II – o ganho obtido pelo devedor com a redução da dívida não se sujeitará ao limite percentual de que tratam os arts. 42 e 58 da Lei nº 8.981, de 20 de janeiro de 1995, na apuração do imposto sobre a renda e da CSLL; e

III – as despesas correspondentes às obrigações assumidas no plano de recuperação judicial serão consideradas dedutíveis na determinação do lucro real e da base de cálculo da CSLL, desde que não tenham sido objeto de dedução anterior.

Parágrafo único. O disposto no caput deste artigo não se aplica à hipótese de dívida com:

I – pessoa jurídica que seja controladora, controlada, coligada ou interligada; ou

II – pessoa física que seja acionista controladora, sócia, titular ou administradora da pessoa jurídica devedora.”

As referidas normas tributárias possuem nítida eficácia indutora da recuperação empresarial, haja vista que retiram das empresas em recuperação o ônus do pagamento da contribuição ao PIS e da Cofins sobre o resultado obtido com a renegociação da dívida que importe no seu “perdão”, integral ou parcial, e ao qual a legislação tributária sujeita todas as demais empresas que não estejam em recuperação. Essa distinção já é suficiente para que se afaste qualquer alegação de afronta ao princípio da isonomia em matéria tributária, tal como apresentou a Presidência da República nas suas razões de veto.

Ademais, as medidas apontadas se revelam em linha com o princípio da proporcionalidade haja vista serem medidas adequadas para fomentar a recuperação empresarial, bem como necessárias, haja vista não excederem ao que é razoavelmente necessário para atingir a sua finalidade, além de estar amparada em uma justificativa de interesse público maior. O escopo do benefício, restrito às hipóteses de renegociação de dívidas (o que é bastante comum e esperado em empresas que estão em recuperação judicial), tampouco confere vantagem concorrencial indevida às empresas em recuperação, frente às demais que atuam como suas concorrentes no mercado.
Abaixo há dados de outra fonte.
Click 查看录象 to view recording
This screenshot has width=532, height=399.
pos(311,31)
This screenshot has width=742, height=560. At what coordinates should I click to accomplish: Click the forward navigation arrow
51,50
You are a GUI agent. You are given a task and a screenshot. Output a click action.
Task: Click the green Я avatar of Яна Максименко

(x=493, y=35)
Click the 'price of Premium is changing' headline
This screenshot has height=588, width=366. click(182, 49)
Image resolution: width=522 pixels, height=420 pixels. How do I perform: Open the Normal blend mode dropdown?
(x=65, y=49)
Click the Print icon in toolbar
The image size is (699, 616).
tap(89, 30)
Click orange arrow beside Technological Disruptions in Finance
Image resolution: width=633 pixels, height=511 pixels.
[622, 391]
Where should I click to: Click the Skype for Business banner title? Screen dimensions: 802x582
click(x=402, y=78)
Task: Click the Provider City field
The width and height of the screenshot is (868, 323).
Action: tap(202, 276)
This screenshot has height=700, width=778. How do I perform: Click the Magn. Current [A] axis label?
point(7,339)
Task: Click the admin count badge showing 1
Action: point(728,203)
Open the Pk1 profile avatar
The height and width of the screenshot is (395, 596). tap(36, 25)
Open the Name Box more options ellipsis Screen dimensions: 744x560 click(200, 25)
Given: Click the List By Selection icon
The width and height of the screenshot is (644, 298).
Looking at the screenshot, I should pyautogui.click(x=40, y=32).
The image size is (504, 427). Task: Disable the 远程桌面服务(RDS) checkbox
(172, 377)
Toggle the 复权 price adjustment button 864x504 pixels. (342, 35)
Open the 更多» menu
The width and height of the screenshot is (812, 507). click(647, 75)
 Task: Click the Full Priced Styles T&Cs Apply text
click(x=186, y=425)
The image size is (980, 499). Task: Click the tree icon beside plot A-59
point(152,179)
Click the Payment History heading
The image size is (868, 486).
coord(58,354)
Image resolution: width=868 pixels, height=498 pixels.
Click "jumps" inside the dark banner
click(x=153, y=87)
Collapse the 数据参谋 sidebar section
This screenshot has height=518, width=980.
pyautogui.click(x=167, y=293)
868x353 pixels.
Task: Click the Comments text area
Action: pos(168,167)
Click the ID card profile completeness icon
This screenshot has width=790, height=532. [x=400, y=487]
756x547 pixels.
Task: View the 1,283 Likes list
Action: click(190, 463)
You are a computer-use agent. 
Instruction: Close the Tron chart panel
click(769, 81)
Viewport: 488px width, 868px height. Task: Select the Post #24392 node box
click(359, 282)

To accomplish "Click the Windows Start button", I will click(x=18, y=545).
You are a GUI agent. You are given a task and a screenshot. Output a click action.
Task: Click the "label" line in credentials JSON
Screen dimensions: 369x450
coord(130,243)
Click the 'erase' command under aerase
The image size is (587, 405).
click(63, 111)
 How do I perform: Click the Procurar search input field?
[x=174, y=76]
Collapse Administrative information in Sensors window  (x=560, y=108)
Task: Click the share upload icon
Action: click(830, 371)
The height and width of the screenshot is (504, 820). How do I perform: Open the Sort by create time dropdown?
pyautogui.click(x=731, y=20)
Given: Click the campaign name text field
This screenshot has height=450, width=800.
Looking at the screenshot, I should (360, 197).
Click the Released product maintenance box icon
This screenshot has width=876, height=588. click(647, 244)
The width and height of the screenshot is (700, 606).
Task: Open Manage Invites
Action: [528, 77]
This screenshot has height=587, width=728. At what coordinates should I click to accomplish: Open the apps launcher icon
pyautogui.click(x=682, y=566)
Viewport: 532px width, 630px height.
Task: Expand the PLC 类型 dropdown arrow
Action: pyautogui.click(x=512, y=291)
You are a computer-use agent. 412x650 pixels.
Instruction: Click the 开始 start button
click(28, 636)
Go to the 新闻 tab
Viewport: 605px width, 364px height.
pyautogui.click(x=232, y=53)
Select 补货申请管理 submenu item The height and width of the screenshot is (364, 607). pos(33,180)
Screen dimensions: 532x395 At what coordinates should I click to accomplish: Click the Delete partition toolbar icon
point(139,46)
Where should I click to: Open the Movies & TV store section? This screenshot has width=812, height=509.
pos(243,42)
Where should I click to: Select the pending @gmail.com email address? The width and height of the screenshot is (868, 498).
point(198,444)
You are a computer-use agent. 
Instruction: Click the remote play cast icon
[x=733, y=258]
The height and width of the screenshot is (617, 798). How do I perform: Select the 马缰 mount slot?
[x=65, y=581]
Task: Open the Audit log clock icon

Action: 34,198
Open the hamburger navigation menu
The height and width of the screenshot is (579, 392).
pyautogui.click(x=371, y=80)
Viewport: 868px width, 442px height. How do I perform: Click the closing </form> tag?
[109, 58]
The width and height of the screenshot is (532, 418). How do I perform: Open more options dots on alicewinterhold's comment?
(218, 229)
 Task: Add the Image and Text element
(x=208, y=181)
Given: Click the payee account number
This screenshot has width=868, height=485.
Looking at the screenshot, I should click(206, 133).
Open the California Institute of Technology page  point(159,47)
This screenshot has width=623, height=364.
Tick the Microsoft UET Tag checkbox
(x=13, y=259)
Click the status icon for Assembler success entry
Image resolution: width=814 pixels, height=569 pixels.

O aspecto que nos parece mais polêmico neste dispositivo normativo é o fato de que, nele, o legislador parece adotar como premissa que o perdão de dívida corresponde a uma receita tributável pela contribuição ao PIS e pela Cofins, ao passo que esta premissa está longe de ser pacífica na doutrina e na jurisprudência.

Em diversos pronunciamentos, a Secretaria da Receita Federal do Brasil (RFB) já externou o entendimento de que o perdão de dívida consiste em uma receita tributável pelas contribuições sociais, valendo-se, para tanto, do singelo argumento de que a redução de um passivo tem como contrapartida contábil o reconhecimento de uma receita38.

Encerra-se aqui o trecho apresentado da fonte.